**Passage fourni**.
Réchauffement climatique, pollution, problèmes de gouvernance, manque de transparence: tous ces problèmes trouveraient leur solution grâce à l’investissement ESG. Cela revient à dire que les effets des investissements financiers seraient plus puissants que la législation: au lieu de légiférer sur les pratiques des entreprises, on oriente les investissements vers les sociétés ayant les meilleures pratiques, réduisant ainsi leur coût du capital. Les autres sociétés verraient, au contraire, leur coût du capital augmenter.

À quelques jours de la COP26, la pression régulatoire n’a jamais été si forte sur les sociétés pour qu’elles dévoilent leurs métriques ESG et sur les gestionnaires pour qu’ils incluent ces problématiques dans leurs choix d’investissement. La vague ESG est puissante et devrait concerner le tiers des actifs sous gestion dans le monde en 20251. Face à ce mouvement d’ampleur, il n’est pas interdit de se poser quelques questions.

La notation est-elle fiable?

Pour être pertinentes pour les gestionnaires d’actifs, les notations doivent couvrir un grand nombre de sociétés. Devant ce travail de masse, les agences de notations ne peuvent se fier qu’aux données ESG fournies par les sociétés elles-mêmes. Même si certaines données brutes peuvent être retraitées, l’essentiel de la notation est construit à partir des données que les sociétés elles-mêmes veulent bien communiquer.

La pression du régulateur impose progressivement à certains types d’investisseurs d’avoir l’essentiel de leurs actifs dans l’ISR.

Un certain nombre de compagnies se sont spécialisées dans la notation ESG (MSCI, Sustainalytics, RobecoSAM etc.). Cependant, selon une étude du MIT publiée en 2019, la corrélation entre les notations de ces agences n’est que de 61%2. Les raisons de ces différences résident principalement dans la fiabilité des données et dans les méthodes d’agrégation de scores numériques et qualitatifs.

**Vos tâches**.
- A) Pouvez-vous mettre à jour le passage sur l'investissement ESG, dans le segment allant de "À quelques jours" jusqu'à "veulent bien communiquer.", en y remplaçant "gestionnaires" par "gérants" ?
- B) Comment le texte sur l'investissement ESG se poursuit-il après sa dernière phrase ? Rédigez-en la suite.

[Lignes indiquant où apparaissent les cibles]
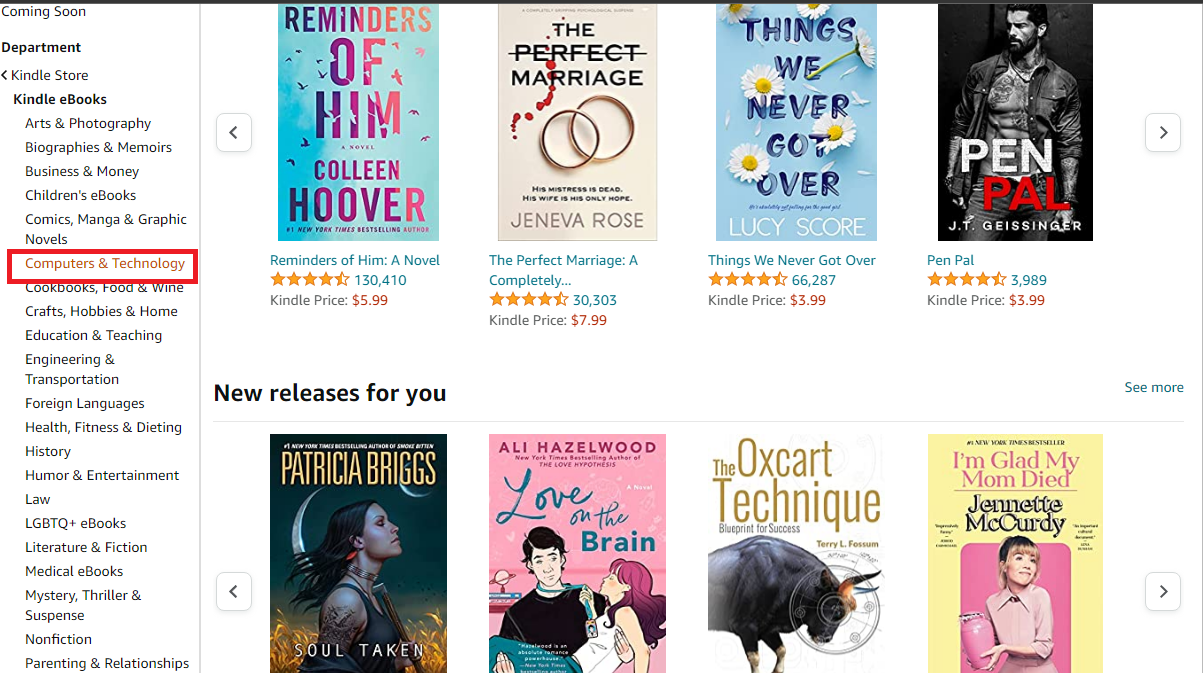Click the Things We Never Got Over stars
This screenshot has height=673, width=1203.
tap(748, 280)
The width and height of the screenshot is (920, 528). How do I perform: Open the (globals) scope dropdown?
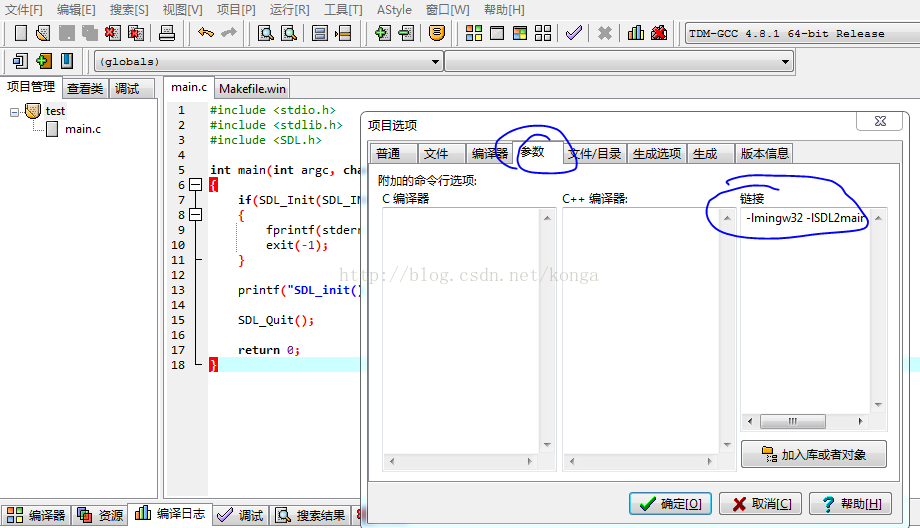(435, 62)
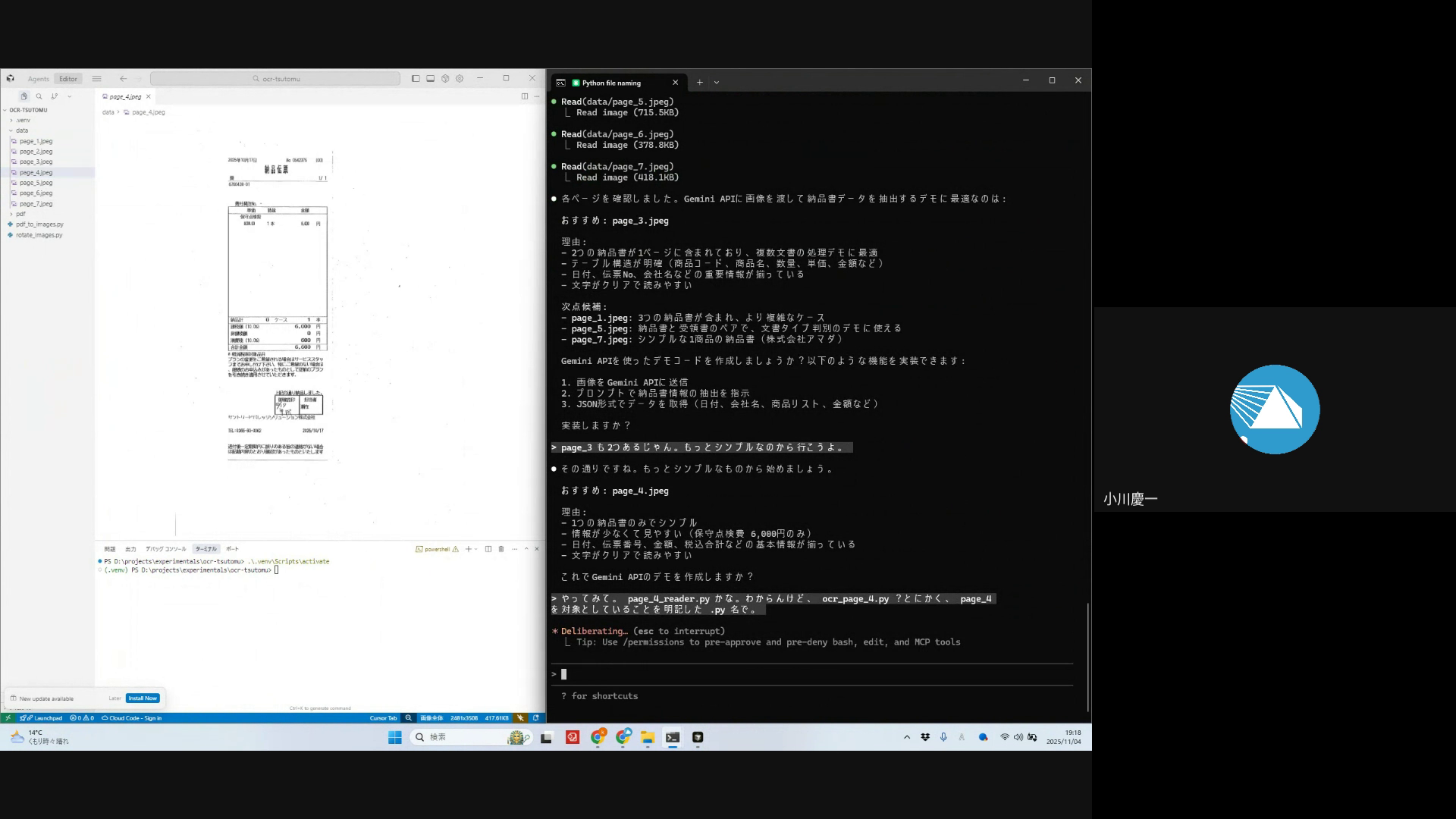Screen dimensions: 1456x819
Task: Click the zoom magnifier in status bar
Action: [x=408, y=717]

**Réponses par tâche**.
- A)
À quelques jours de la COP26, la pression régulatoire n’a jamais été si forte sur les sociétés pour qu’elles dévoilent leurs métriques ESG et sur les gérants pour qu’ils incluent ces problématiques dans leurs choix d’investissement. La vague ESG est puissante et devrait concerner le tiers des actifs sous gestion dans le monde en 20251. Face à ce mouvement d’ampleur, il n’est pas interdit de se poser quelques questions.

La notation est-elle fiable?

Pour être pertinentes pour les gérants d’actifs, les notations doivent couvrir un grand nombre de sociétés. Devant ce travail de masse, les agences de notations ne peuvent se fier qu’aux données ESG fournies par les sociétés elles-mêmes. Même si certaines données brutes peuvent être retraitées, l’essentiel de la notation est construit à partir des données que les sociétés elles-mêmes veulent bien communiquer.

- B)
En effet, les cas d’incohérence ne manquent pas: le cas le plus récent et le plus douloureux fut celui de la société Wirecard. Cette société a prospéré pendant près de 10 ans jusqu’à rejoindre le club des 30 plus grosses sociétés allemandes et faire partie de la sélection du fond DWS ESG investa… Mais, on se rend compte en 2020 que 1,9 milliards d’euros manquaient dans les caisses. Le Financial Times avait suspecté des fraudes depuis 2015 et insistaient sur les problèmes de gouvernance, malgré ces suspicions, aucun audit n’a permis de repérer une telle fraude…

L’ESG est-il un investissement performant?

Voilà un autre sujet sur lequel il est difficile d’y voir clair. Pour les distributeurs de fonds, la réponse est claire: les actions des compagnies ESG battent le marché. Mais quel aveu! Les gestionnaires d’actifs devraient alors une fière chandelle aux régulateurs qui en leur imposant de tenir compte des critères ESG leur aurait donné la recette d’une meilleure performance et donc de frais de performance plus élevés!

Heureusement, les choses sont plus complexes. Comme l’a montré un rapport3 de l’institut Scientific Beta en avril 2021, l’ESG n’est pas un facteur de surperformance. Cet institut a analysé le facteur ESG et l’a comparé à d’autres facteurs: volatilité, taille, momentum, qualité. La conclusion est que l’alpha supposé de l’ESG est expliqué par le facteur qualité (autrement dit choisir des actions ESG revient à choisir des actions au bilan sain et aux revenus stables, et rien de plus). La surpondération des valeurs technologiques qui ont surperformé ces dernières années (dont l’impact écologique est probablement sous-évalué4) et un effet de mode qui gonflerait le prix des compagnies ESG (et donc qui assureraient des rendements futurs moins importants) serait la raison de la surperformance récente. Autrement dit, oui les indices ESG surperforment en ce moment, mais cela est dû au fait que les sociétés membres sont des entreprises au bilan sain, que le secteur technologique est surpondéré et que l’afflux de capitaux gonfle les prix. Quiconque est maintenant investi en ESG profite donc de ces trois phénomènes. Mais cela durera-t-il et à qui pourrait profiter la vague ESG?

L’ESG, une opportunité pour les investisseurs… non soumis à l’ESG?

Clairement, la pression du régulateur impose progressivement à certains types d’investisseurs d’avoir l’essentiel de leurs actifs dans l’ISR. Les actifs qui n’auront pas le précieux label seront donc vendus puis ignorés par ces investisseurs. Ces actifs non ESG au coût du capital élevé offriront donc des rendements espérés plus élevés aux investisseurs non soumis à des règles strictes sur l’ISR.

Par ailleurs, rien, pour le moment, n’interdit à une société d’émettre une obligation verte (donc destinée à financer des projets verts) ainsi qu’une autre obligation non verte. Pour le même risque de crédit, cette dernière obligation offrira un rendement plus élevé. La tendance ISR/ESG offrirait alors des opportunités aux investisseurs non soumis à des obligations de ce type et bénéficiant d’actifs bradés.

 

 

1 Bloomberg. Février 2021 «ESG assets may hit $53 trillion by 2025»
2 MIT Sloan School. Août 2019. «Why ESG rating vary so widely»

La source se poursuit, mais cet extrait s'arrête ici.